**INSTRUCTION**
Can you rewrite the data from its start through the line containing "pyautogui.click(x=466, y=180)", inclusive, reproducing each line in full but adjusting every coordinate in the answers by -90?
═══ MATERIAL PROVIDED ═══
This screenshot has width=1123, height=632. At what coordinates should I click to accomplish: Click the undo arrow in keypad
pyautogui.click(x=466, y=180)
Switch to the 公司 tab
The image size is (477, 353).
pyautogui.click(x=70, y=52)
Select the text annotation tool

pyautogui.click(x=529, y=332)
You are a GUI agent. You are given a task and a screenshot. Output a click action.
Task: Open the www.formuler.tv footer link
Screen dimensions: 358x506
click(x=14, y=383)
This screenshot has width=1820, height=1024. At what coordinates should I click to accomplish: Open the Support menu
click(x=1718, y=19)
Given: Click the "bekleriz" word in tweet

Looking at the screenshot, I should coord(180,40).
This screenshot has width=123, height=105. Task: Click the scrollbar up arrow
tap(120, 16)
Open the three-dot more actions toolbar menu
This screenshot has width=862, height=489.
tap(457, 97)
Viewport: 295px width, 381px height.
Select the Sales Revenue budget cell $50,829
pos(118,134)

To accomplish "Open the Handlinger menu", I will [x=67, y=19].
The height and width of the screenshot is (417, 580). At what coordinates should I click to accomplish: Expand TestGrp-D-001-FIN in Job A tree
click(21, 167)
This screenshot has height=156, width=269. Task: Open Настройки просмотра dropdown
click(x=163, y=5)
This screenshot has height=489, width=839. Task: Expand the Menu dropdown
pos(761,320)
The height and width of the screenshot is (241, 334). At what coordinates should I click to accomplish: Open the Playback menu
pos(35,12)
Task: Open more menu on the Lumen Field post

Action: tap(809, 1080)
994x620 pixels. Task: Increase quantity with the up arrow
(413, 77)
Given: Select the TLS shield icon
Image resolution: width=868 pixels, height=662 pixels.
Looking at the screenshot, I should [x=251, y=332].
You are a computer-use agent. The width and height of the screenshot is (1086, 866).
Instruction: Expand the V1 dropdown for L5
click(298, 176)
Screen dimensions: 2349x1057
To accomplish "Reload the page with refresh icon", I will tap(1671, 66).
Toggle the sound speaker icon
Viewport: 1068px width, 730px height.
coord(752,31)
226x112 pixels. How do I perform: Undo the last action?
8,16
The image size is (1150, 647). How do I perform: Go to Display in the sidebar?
═══
**WRITTEN REPLY**
This screenshot has width=1123, height=632. At what coordinates should I click to accomplish: Click the undo arrow in keypad
pyautogui.click(x=376, y=90)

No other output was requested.